La génération de Maurice Aehad, née en Tunisie, garde des souvenirs précis du pays. L'arabe tunisien, toutefois, n'a pas été transmis aux générations suivantes qui ont grandi en Israël. "Les jeunes viennent à Jérusalem depuis la France, mais ils ne savent pas parler tunisien", dit-il. Quant à Maurice Aehad, il a lui-même principalement parlé en arabe, utilisant le dialecte palestinien. La Tunisie d'aujourd'hui est un grand mystère pour lui. Pendant l'interview, il me demande s'il est vrai que les jeunes Tunisiens ne parlent plus que le français et s'il est obligatoire d'étudier cette langue à l'école.

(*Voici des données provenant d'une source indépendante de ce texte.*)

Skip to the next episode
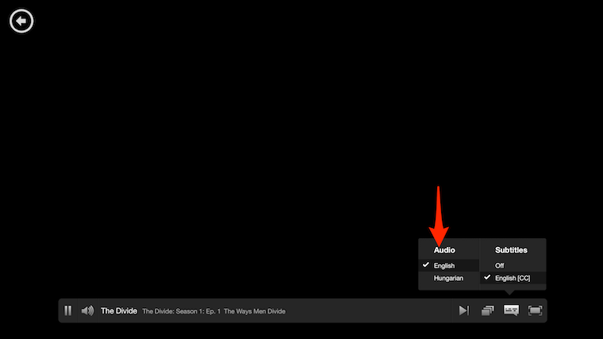[463, 310]
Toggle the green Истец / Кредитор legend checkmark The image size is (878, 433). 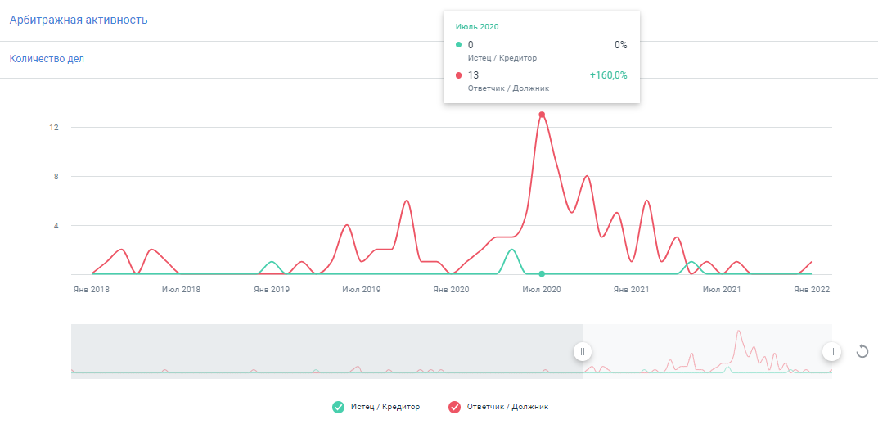click(338, 407)
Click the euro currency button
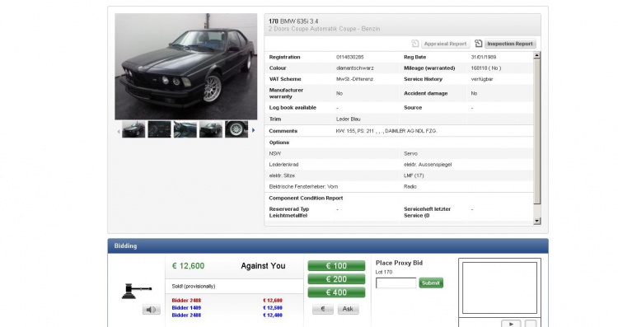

La Tunisie reste méconnue en Israël

Non loin de Maurice Aehad se trouve David Emmanuel Uzan, un jeune de 20 ans, étudiant à Jérusalem, dont les grands-parents sont nés en Tunisie. Il y est allé pour la première fois en 2011, deux semaines seulement après la révolution. Il explique qu'au cours de son voyage, nombre de Tunisiens lui ont affirmé qu'ils gardaient de bons souvenirs des Juifs. Il ajoute que la Tunisie reste essentiellement méconnue en Israël. "Ici, personne n'a d'image précise de la Tunisie. Pour les Israéliens, c'est un pays lointain dont ils ignorent tout. La Tunisie, le Congo, c'est du pareil au même pour eux", avoue-t-il. 

Le conflit politique qui a éclaté après la décision du gouvernement tunisien d'autoriser l'entrée de touristes israéliens [notamment à l'approche de la date du pèlerinage de La Ghriba et, de manière générale, pour relancer le tourisme] n'a pas fait beaucoup de bruit en Israël, affirme David Emmanuel Uzan [la ministre du Tourisme, Amel Karboul, et le ministre délégué à la Sécurité, Ridha Sfar ont été visés le 9 mai par des motions de censure à l'Assemblée, une procédure qui n'a pas abouti]. "J'ai entendu parler du problème de la 'normalisation avec Israël' sur Internet, mais ici personne ne l'évoque. Je n'ai lu qu'une ou deux lignes sur la question."

Bazelel Raviv, un compositeur-interprète né de parents juifs originaires de Tunisie, a évoqué le pays dans une chanson de 2010 intitulée Tunisia. "En Israël, ma chanson est restée méconnue, mais elle a été très appréciée des Musulmans tunisiens", explique le chanteur. En 2013, il s'est rendu à la synagogue La Ghriba de Djerba pour le pèlerinage juif annuel. "Tout le monde s'est montré aimable et j'ai été très bien accueilli", raconte-t-il. Il ajoute que sa prochaine chanson sera consacrée à La Ghriba et il souhaite filmer le clip à Djerba.

Bazelel Raviv et David Emanuel Uzan ont tous deux affirmé qu'ils n'avaient pas eu de problème pour entrer en Tunisie avec des passeports israéliens. "La situation tunisienne est unique au monde, déclare Bazelel Raviv à propos de la cohabitation pacifique des musulmans et des juifs. Plus la Tunisie s'ouvrira au monde, plus sa beauté sera reconnue."